A terceira vítima citada na investigação é a jornalista Irina Babloyan, que então vivia na Geórgia. Os sintomas, no caso dela, foram fraqueza, tontura e desorientação. “Tive a sensação de que meu corpo não me pertencia mais; parecia algodoado e senti uma forte ansiedade”, disse ela, que como as outras duas vítimas não teve pressa para investigar o problema, pensando se tratar de algo corriqueiro.

Descartadas as suspeitas iniciais de alergia, a jornalista também foi atendida no hospital berlinense em que Navalny se internou. E igualmente acabou em contato com as autoridades da Alemanha, onde passou a viver.
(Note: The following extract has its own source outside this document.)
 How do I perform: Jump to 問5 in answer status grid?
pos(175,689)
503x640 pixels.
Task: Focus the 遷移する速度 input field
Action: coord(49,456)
Como no caso de Kostyuchenko, nunca obteve os resultados dos testes realizados sob a supervisão da polícia, sob a alegação de que as amostras de sangue “se perderam”.

“Segundo os especialistas ouvidos pelo The Insider, o quadro clínico descrito por Babloyan não pode ser explicado de forma convincente pela presença de algum tipo de doença; o envenenamento exógeno parece-lhes o diagnóstico mais razoável. Os especialistas concordam, no entanto, que a descoberta das toxinas agora é improvável, dado o tempo decorrido desde a suposta exposição.”